Embora não saiba se experiências como a da Escola da Ponte podem ser reduplicadas, utilizou o relato de suas experiências nesta escola para provocar Satori ou Iluminação em seus leitores. Que os leitores desaprendam a quantidade enorme de teorias despejadas neles. Afinal, os burocratas da educação sempre imaginam que os professores tornam-se mais capacitados se mais saberes lhes forem acrescentados. Jamais lhes passa pela cabeça  que a questão não é somar saberes, mas subtrair saberes como ensina o Zen-Budismo. Só assim os leitores verão o que nunca viram. Assim se inicia a sapiência.
Em crônicas como Koan, Quero uma escola retrógrada e Escola da Ponte (1), (2), (3), (4) e (5); relata como foi a experiência de SATORI que teve na Escola da Ponte: "Por isso sou grato, fiquei iluminado..." (ALVES, 2001, p.32)
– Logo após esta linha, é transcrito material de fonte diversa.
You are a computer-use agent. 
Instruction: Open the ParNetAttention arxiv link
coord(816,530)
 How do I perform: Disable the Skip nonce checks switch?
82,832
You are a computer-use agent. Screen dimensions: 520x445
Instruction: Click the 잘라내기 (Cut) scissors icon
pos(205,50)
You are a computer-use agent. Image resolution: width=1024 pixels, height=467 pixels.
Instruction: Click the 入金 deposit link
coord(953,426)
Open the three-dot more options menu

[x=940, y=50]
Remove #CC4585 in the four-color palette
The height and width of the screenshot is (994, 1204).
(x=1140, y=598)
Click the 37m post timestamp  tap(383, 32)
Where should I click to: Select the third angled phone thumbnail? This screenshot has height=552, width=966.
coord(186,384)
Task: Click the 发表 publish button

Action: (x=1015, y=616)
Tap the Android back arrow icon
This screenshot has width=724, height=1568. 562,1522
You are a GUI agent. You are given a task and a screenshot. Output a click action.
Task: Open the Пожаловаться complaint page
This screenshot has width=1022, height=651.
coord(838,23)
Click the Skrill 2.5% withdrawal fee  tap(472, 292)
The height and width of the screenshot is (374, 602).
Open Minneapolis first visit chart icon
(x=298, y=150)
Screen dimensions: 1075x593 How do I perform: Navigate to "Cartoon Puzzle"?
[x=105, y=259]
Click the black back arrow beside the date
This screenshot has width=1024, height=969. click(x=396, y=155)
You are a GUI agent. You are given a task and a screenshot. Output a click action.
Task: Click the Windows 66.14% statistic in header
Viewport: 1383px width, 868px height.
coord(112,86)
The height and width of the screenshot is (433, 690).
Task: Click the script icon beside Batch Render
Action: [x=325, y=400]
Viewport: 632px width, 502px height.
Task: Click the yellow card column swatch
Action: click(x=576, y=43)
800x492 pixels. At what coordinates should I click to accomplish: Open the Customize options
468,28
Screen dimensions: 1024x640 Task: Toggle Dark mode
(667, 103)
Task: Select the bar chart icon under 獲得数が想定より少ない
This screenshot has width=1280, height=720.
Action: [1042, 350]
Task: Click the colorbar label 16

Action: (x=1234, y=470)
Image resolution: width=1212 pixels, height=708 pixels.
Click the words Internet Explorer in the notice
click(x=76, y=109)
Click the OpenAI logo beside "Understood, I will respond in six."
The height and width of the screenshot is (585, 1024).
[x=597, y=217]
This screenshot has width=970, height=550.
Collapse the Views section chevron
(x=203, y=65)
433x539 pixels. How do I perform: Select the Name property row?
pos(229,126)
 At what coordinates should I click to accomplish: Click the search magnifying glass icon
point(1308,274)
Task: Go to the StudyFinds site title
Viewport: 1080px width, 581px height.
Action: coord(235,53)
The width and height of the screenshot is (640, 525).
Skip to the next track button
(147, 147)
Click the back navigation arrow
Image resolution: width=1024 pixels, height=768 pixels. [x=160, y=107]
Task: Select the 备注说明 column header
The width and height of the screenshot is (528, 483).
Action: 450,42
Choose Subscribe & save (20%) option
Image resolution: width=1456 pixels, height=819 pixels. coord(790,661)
Em Quero uma escola retrógrada, cria, com o próprio título, uma situação de estranhamento no leitor. Ao afirmar a disposição de estabelecer uma escola retrógrada, choca a maioria dos educadores. A palavra "retrógrada" tem uma conotação totalmente negativa em nossa sociedade. No entanto, é exatamente esse o seu objetivo: mostrar que muitas vezes o que chamamos de retrógrado é uma resistência legítima a ideia de evolução e progresso tão propalados na sociedade moderna. Mas será que essa sociedade e a escola que ela oferece progrediram realmente? Essa é a grande provocação do texto.
Contra uma "escola de linha de montagem" propõe uma "escola retrógrada". O que chama de retrógrado é uma escola inspirada no modelo da oficina do artesão medieval. Uma escola artesanal. Precisamos

[...] abandonar a linha de montagem de fábrica como modelo para a escola e andando mais para trás tomar o modelo medieval da oficina do artesão como modelo para a escola. O mestre-artesão não determinava como deveria ser o objeto a ser produzido pelo aprendiz. Os aprendizes, todos juntos iam fazendo cada um a sua coisa. Eles não tinham de reproduzir um objeto ideal escolhido pelo mestre. O mestre estava a serviço dos aprendizes e não os aprendizes a serviço do mestre. O mestre ficava andando pela oficina, dando uma sugestão aqui, outra ali, mostrando o que não ficava bem, mostrando o que fazer para ficar melhor (modelo maravilhoso de 'avaliação'). Trabalho duro, fazer e refazer. Mas os aprendizes trabalham sem que seja preciso que alguém lhes diga que devem trabalhar. (IBDEM, p.38)





[1]    Conferir definição na nota 1.